Wednesday, September 18, 2019

Children of the Soil by Henryk Sienkiewicz



70 grueling chapters on love and marriage
Henryk Sienkiewicz
The novels of Polish author Henryk Sienkiewicz, winner of the 1905 Nobel Prize in Literature, generally fall into two categories. First there are his historical epics, for which he is best known to English-language readers. Among these include Quo Vadis, set in ancient Rome, and his trilogy of Polish war novels: With Fire and Sword, The Deluge, and Pan Michael. Secondly, we have his novels of modern Poland, a category that includes Children of the Soil, published in 1894. Although I consider myself a fan of Sienkiewicz, this is the worst work of his that I’ve ever read. This grueling examination of love and marriage proceeds at a sluggish pace without delivering any profound insight to justify its overly protracted length.

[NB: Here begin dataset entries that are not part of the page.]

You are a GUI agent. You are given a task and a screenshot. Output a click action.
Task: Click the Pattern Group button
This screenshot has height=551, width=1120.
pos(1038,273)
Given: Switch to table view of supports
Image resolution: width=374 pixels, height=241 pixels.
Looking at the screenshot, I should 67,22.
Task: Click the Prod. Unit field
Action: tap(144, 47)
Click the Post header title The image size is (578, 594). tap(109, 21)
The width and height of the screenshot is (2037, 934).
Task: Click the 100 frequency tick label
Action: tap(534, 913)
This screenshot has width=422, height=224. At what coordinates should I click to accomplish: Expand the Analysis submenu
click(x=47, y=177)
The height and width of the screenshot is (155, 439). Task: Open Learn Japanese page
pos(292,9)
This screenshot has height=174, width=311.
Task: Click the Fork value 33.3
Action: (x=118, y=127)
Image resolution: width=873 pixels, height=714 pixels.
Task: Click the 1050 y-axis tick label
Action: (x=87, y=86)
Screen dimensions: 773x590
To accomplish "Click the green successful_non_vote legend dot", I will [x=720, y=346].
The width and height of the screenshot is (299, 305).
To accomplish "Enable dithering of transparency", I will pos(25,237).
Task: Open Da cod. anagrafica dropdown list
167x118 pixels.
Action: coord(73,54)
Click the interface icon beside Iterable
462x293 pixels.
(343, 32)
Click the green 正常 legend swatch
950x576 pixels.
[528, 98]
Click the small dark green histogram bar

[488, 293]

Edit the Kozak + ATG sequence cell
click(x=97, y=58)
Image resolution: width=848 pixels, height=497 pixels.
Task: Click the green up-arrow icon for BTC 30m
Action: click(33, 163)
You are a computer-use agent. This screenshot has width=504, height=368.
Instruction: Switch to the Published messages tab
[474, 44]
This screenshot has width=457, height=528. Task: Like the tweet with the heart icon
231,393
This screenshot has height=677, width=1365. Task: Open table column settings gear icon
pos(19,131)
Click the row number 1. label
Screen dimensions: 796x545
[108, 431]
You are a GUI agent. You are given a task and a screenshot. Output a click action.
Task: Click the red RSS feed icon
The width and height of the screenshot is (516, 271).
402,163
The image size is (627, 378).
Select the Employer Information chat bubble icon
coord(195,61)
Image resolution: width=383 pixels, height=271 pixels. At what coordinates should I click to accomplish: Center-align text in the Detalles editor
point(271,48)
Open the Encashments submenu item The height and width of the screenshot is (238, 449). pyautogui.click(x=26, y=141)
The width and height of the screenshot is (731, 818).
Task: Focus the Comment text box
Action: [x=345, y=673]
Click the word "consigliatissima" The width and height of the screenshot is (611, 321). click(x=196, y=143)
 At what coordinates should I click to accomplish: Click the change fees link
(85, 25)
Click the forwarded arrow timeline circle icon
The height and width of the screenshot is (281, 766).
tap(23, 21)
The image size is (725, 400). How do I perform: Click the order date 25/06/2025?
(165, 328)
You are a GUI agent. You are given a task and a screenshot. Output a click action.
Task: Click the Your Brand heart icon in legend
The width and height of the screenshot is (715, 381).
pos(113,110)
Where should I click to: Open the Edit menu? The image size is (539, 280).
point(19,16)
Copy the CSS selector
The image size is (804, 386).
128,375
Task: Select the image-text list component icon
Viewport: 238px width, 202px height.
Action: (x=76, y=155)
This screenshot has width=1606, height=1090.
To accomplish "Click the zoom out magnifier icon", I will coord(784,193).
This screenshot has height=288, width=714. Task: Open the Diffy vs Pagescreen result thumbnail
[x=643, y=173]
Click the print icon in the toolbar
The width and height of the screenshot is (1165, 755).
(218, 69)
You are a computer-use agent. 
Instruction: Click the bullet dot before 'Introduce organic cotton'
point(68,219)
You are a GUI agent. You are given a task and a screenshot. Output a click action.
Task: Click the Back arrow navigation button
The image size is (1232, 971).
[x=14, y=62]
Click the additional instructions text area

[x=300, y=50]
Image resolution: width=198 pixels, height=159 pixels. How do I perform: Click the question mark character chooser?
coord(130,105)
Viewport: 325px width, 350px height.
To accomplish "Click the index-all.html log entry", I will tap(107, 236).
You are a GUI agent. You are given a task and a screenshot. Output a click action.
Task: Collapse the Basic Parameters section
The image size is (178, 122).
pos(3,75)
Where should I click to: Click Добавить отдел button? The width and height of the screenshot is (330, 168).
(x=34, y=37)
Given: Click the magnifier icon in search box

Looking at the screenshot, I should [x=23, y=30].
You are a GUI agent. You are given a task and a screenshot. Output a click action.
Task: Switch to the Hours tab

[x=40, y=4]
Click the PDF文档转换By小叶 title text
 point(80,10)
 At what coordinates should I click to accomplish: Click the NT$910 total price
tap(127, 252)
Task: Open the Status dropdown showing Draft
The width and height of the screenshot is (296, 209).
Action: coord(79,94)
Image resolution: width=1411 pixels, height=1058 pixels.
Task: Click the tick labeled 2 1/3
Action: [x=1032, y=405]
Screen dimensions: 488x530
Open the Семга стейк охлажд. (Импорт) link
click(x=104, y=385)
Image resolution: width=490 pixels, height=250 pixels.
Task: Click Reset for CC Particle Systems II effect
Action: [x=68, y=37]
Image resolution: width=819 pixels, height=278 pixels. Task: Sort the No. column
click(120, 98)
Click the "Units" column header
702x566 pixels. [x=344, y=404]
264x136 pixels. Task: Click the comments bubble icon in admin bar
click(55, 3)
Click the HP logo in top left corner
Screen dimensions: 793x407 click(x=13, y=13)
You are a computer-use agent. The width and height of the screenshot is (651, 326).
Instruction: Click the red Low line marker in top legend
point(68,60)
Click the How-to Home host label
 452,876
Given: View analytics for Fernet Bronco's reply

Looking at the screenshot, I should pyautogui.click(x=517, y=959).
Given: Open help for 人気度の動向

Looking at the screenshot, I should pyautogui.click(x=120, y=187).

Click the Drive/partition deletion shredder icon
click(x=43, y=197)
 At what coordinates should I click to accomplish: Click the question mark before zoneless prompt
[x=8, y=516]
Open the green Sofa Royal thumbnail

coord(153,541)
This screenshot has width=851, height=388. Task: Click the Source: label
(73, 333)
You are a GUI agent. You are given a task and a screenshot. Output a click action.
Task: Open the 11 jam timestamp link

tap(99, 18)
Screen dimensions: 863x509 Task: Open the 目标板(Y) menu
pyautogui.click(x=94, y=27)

Warsaw businessman Stanislav Polanyetski travels to a country estate in order to collect a debt from his distant relative, Pan Plavitski. Polanyetski, commonly referred to in the text as Pan Stas, vaguely remembers playing on this farm as a child with Plavitski’s daughter Marynia. When he meets Marynia again, he finds that she has grown into an attractive woman. He immediately realizes that he is at an age where he should be thinking about taking a wife, and that Marynia would make a fine one. Through a stupid miscommunication, however, Stas and Marynia end up offending rather than courting one another. Disgruntled at his thwarted romantic dreams, Stas then makes a bonehead business transaction that puts the Plavitskis’ estate in jeopardy, a mistake which he must then spend many chapters trying to rectify. This faux pas feels like a rom-com contrivance designed to put obstacles in the way of a couple that are inevitably meant to be together. Sienkiewicz then introduces a dying child into the story as another contrivance to bring the two closer. What’s worse, upon winning Marynia’s love, Stas immediately starts flirting with other women, making him a difficult protagonist to sympathize with. After a while, even Sienkiewicz seems to grow tired of Stas and Marynia and feels the need to introduce a younger couple whose tortured romance predominates the second half of the book. A large ensemble cast of characters, many of whom feel unnecessary, are on hand to represent varied attitudes toward marriage, adultery, bachelorhood, spinsterhood, widowhood, etc.

One of the most disappointing things about this novel is its title. “Children of the Soil,” coupled with the book’s extensive length, would lead one to believe that this is an agricultural epic, like Knut Hamsun’s Growth of the Soil, for example, or Pearl S. Buck’s The Good Earth. There is nary a peasant in sight here, however. The characters in this book may own country homes and buy and sell fields and forests, but none of them have ever picked up a shovel in their lives. This is strictly a book about rich people’s problems. Over the course of the novel it becomes exhausting to listen to these characters complain about their fluctuating incomes when their idea of destitution is being excluded from a certain social circle.

In English translation, this novel amounts to about 675 tightly packed pages, comprising 70 mostly lengthy chapters. I’ve read very long books before, including a few by Sienkiewicz. He may have seen this as his Anna Karenina, but there is nothing in the story to merit the exorbitant length of this text. Every chapter is overly stretched out and padded with unnecessary filler, making it feel like a colossal waste of time. Those wishing to read one of Sienkiewicz’s works on modern Poland would be better off going with In Vain or Without Dogma. The latter is pretty good, while the former is rather mediocre but certainly better than Children of the Soil.